*** Text extract

You have heard evidence about stock transfers. When council houses moved to housing associations and other bodies, there was a loss of rights and it took 13 years for those to be brought back. There has been a loss of rights in many sectors, such as when there was outsourcing in the justice sector—there is no sign of those services coming back to being run by the Scottish Government. Rights have been lost and political decisions have not been made to maintain those after services have been transferred.

As you have heard in evidence, ScotRail is now back in public ownership, because of which we have FOI rights again. Designation does not seem to have been significantly onerous for that body. The housing associations and other bodies that are now required to comply with the legislation receive only a relatively small number of requests.

Why does there need to be a statutory obligation to formally consider proposals that are made by the Scottish Information Commissioner?

Katy Clark

It would strengthen the commissioner’s position and help to drive the bill’s intention, which is to ensure transparency, accountability and openness. Part of the reason is to ensure better use of the public pound and better public policy.

Ruth Maguire

You spoke a little about parliamentary committees potentially being able to designate bodies as public authorities. You have covered why you think that their being able to do so is appropriate, although you can add more to that if you wish.

******
*** Stored records

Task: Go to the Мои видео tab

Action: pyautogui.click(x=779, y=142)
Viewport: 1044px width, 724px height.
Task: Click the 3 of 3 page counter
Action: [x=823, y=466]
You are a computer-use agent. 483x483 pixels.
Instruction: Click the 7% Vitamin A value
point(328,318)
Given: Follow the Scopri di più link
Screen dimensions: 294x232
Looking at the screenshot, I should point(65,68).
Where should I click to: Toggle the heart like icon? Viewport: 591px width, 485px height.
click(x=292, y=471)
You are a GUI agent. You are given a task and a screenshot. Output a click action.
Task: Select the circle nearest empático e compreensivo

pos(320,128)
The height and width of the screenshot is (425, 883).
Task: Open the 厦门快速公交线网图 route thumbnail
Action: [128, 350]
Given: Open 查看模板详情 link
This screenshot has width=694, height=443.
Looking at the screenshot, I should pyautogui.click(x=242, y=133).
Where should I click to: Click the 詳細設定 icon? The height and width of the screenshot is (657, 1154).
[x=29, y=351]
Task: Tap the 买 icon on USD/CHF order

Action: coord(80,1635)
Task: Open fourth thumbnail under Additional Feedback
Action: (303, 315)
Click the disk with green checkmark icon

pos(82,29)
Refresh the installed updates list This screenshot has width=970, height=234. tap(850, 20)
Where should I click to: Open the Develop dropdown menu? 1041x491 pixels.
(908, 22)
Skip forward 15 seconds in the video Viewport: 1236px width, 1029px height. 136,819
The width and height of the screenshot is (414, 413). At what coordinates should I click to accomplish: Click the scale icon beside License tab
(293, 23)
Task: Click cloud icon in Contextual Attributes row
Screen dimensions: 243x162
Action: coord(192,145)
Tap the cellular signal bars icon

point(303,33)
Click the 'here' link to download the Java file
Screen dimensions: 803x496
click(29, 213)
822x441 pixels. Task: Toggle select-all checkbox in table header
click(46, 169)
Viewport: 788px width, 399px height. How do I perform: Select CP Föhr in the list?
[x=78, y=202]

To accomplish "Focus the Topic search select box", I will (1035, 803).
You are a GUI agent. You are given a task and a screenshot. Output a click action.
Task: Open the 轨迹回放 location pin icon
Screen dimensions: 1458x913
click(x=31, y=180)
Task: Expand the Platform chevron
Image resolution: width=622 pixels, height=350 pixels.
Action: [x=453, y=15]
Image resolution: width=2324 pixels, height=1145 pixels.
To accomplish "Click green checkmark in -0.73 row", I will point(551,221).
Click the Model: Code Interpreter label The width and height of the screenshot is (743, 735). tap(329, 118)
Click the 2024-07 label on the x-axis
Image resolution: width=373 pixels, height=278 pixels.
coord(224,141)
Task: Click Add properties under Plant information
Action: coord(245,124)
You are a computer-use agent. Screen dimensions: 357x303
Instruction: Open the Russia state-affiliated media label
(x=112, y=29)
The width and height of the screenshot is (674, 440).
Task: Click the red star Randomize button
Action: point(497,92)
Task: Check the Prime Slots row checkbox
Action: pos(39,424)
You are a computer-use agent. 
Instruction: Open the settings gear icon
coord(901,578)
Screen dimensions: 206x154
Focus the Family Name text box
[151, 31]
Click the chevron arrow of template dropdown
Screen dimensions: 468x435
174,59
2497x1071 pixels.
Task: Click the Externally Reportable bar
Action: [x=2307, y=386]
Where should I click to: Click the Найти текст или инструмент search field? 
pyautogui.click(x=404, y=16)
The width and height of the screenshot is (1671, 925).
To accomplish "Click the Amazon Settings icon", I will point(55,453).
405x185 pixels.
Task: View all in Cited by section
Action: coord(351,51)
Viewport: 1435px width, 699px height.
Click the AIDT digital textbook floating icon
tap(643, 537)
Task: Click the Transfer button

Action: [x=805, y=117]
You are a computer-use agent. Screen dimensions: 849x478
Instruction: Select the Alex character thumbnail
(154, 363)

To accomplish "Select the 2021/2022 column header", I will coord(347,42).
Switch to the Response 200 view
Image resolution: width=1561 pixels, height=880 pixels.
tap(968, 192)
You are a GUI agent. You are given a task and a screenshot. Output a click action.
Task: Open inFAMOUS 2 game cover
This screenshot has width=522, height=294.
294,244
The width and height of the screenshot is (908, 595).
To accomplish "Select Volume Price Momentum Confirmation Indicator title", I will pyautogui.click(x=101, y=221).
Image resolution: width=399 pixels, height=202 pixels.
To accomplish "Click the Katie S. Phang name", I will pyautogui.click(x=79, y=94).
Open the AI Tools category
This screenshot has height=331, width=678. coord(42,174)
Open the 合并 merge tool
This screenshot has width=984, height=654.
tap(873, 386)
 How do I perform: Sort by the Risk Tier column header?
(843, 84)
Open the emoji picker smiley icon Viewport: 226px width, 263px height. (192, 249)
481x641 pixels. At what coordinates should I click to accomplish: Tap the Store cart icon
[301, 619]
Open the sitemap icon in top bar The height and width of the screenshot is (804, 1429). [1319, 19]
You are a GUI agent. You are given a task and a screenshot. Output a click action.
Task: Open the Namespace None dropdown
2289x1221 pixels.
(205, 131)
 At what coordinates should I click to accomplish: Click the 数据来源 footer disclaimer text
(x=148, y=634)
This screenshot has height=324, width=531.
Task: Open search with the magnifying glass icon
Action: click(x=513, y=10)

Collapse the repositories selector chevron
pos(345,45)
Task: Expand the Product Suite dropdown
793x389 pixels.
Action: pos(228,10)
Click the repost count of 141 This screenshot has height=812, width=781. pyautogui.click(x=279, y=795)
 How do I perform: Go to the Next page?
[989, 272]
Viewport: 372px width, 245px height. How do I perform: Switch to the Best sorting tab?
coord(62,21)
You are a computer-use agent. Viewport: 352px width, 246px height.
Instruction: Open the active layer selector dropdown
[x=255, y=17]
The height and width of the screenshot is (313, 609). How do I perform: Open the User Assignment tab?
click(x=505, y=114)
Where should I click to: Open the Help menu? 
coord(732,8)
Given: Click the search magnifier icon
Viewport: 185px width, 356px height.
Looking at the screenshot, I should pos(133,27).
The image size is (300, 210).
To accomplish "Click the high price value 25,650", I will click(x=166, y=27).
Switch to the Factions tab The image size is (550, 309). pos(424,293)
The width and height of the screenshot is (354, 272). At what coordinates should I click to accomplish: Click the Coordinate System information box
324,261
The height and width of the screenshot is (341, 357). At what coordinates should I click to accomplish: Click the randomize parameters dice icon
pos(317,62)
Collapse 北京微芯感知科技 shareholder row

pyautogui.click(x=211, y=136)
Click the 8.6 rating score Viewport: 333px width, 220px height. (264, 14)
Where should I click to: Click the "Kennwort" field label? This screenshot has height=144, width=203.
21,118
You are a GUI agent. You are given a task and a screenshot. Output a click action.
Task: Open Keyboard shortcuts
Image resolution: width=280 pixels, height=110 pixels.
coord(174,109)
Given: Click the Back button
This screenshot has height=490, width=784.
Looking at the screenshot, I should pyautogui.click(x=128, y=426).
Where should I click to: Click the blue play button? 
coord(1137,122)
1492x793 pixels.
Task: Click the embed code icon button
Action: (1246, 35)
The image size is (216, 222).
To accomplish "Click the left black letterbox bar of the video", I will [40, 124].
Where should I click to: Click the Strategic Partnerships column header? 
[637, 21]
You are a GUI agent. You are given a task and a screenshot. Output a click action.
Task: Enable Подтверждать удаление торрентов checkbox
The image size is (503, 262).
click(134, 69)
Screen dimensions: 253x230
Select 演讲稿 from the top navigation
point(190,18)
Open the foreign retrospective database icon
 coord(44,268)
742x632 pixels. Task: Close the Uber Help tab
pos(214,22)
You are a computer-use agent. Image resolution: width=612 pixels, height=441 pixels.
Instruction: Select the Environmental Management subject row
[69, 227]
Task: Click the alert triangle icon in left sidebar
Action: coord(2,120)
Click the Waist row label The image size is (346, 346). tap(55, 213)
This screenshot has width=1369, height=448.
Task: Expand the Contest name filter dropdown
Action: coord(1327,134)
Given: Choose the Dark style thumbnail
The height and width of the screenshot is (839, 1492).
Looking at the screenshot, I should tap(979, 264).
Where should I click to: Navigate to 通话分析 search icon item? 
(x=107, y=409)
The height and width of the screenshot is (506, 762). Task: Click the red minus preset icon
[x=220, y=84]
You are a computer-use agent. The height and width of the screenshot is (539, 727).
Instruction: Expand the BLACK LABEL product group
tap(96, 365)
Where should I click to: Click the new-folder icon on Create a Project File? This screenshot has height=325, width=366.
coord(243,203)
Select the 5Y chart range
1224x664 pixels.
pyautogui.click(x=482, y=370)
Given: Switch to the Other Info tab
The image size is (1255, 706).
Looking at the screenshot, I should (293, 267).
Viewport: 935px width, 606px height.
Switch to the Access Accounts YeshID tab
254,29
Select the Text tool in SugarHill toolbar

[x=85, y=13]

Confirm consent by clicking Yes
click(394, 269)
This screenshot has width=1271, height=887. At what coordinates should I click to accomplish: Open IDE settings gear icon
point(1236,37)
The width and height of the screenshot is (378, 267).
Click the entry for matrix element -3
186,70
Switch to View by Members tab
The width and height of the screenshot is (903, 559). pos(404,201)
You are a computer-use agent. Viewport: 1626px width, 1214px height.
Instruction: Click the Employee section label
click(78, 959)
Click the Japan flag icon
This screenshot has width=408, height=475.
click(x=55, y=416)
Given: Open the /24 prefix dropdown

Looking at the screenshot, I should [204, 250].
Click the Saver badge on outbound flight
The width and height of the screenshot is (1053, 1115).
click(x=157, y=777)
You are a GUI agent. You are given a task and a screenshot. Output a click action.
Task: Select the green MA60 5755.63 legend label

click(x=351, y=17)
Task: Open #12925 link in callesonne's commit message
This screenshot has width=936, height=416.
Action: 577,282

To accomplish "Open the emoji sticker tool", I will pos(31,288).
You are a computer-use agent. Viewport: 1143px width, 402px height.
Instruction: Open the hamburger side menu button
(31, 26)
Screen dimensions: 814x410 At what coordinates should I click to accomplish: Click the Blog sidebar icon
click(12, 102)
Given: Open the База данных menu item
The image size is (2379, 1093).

******

= Aim of the task =
From the freedom of information transcript above, reproduce word for word the passage starting with "You spoke a" and going on through "if you wish.".

= Output for this task =
You spoke a little about parliamentary committees potentially being able to designate bodies as public authorities. You have covered why you think that their being able to do so is appropriate, although you can add more to that if you wish.